Genetic biocontrol of invasive spotted wing drosophila

Background

Researchers are working towards genetic control of a major fruit pest, the spotted wing drosophila (Drosophila suzukii, SWD), by interfering with its ability to reproduce. By preventing new generations from developing, this technology has the potential to drastically reduce Minnesota’s spotted wing drosophila population.

The new method will first be tested in the common fly, Drosophila melanogaster, and later adapted to SWD. If successful in the lab, the technology holds promise for field application tests (phase II) and future expansion into other pest and insect models. Research will also produce valuable secondary information about the genetic diversity within seasonal spotted wing drosophila populations, which could help determine the starting point of invasion.

Research questions

• Can genetic engineering produce males of D. melanogaster that prevent wild-type females from reproducing?
• Can genetic engineering produce males of spotted wing drosophila that prevent wild-type females from reproducing?
• What level of genetic diversity is observed in local seasonal populations of the spotted wing drosophila?  

Practical implications

The long-term goal of this work is to develop a new genetic technology for use in the biocontrol of various invasive insects and diseases. The technology also has important implications for preventing GMO gene flow.

The SWD model of this project will provide relief to the Minnesota fruit production industry, which loses millions of dollars annually to the pest.

This project has a multi-phase plan. Success in phase I will provide experimental evidence that the system works in tightly controlled laboratory environments. Phase II will incorporate greenhouse trials, stress testing, and additional safety measures. The long-term goal of this research is a EPA/USDA-approved field trial.

Background

The second phase of this project focuses on the novel approach of biocontrol called “engineered genetic incompatibility” (EGI). EGI leverages the latest genetic tools to engineer species-like barriers to reproduction. Researchers will continue their efforts to produce a biocontrol EGI strain of Drosophila suzukii based on the successes found during phase 1 on species D. melanogaster.

Research questions

• What is the robustness of biocontrol in non-laboratory, diverse environments?
• What is the mechanism of action for hybrid lethality?

Practical implications

Researchers will develop a new class of genetic techniques that address several of the pitfalls with the Sterile Insect Technique (SIT) approaches. They will also collect data that will allow them to file applications to regulatory agencies and develop an agent-based simulation model for SWD, all in preparation of field trials. Ultimately this work will result in proof-of-concept biocontrol agents for SWD. 
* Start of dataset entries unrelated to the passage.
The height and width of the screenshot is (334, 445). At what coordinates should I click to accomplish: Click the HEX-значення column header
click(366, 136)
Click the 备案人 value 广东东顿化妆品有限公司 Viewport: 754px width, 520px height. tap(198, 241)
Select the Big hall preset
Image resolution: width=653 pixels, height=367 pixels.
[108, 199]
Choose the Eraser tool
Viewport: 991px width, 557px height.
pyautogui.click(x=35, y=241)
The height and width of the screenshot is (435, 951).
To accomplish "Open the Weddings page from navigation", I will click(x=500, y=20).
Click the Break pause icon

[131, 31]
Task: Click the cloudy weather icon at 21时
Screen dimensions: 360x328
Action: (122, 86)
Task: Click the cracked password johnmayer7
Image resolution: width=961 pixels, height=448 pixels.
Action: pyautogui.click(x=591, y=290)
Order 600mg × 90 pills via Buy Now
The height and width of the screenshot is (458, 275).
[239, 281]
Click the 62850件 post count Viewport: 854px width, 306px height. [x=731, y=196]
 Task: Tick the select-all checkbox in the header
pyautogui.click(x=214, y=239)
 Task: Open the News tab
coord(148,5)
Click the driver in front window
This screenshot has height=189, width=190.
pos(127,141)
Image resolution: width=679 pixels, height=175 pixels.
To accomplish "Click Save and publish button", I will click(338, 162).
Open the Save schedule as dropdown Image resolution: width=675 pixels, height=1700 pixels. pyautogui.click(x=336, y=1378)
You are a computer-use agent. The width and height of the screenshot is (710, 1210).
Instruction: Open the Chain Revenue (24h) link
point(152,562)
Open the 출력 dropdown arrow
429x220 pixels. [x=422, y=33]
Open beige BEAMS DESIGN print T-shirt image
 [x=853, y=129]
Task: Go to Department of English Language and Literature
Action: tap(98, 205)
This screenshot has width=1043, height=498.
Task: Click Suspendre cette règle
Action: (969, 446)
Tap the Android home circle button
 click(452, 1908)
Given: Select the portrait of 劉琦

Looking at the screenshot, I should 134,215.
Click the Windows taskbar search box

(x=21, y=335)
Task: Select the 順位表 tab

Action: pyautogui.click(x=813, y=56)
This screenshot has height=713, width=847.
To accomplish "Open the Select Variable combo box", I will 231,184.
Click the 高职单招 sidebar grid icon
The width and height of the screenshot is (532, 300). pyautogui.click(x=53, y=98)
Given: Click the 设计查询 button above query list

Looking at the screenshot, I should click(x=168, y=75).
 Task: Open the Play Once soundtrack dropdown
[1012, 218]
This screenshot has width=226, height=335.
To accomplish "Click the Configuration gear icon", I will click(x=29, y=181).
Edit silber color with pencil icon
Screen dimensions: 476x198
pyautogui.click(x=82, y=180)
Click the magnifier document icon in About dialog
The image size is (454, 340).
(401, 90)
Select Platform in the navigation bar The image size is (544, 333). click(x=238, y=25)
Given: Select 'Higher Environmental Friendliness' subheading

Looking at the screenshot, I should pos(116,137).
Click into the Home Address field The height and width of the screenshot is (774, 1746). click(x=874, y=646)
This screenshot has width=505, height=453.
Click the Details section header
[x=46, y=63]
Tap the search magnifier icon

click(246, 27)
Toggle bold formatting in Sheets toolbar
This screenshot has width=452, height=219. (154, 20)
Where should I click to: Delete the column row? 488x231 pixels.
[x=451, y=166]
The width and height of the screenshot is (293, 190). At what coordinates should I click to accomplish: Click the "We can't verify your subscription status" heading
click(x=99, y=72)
The single-insect genotyping techniques will broadly impact scientists’ abilities to understand and track population genetics of invasive insects.

Background

During phases 1 and 2, this research team established solutions for genetic biocontrol of the insect pest, spotted wing drosophila (Drosophila suzukii, SWD). Questions remain about scientific and economic issues that may impact the development and success of any genetic biocontrol campaign against SWD, including the method developed by this team. In particular, it is important  to understand how genetic and behavioral diversity in wild populations of SWD will impact the effectiveness of a genetic biocontrol treatment.

Research questions

• What are assortative mating behaviors in wild sub-populations of SWD?
• What is the impact of mass-rearing environments on SWD fitness and fecundity?
• Through a techno-economic analysis (TEA), what are the capital and operational costs for applications of genetic biocontrol of SWD at regional and national levels?

Practical implications

This research group will be able to identify and mitigate risks to the efficacy of genetic biocontrol in field applications to reduce the population of SWD. The new genetic technology developed will offer an approach to mass-cultivate stable, sexually incompatible insects that addresses concerns with existing Sterile Insect Technique (SIT) approaches.

This work will be an important part of an Integrated Pest Management (IPM) strategy because it will complement existing control methods to directly impact SWD control in fruit production.

Published research from all phases of this project will be generally useful to the community of scientists and technologists working with SWD and related insects.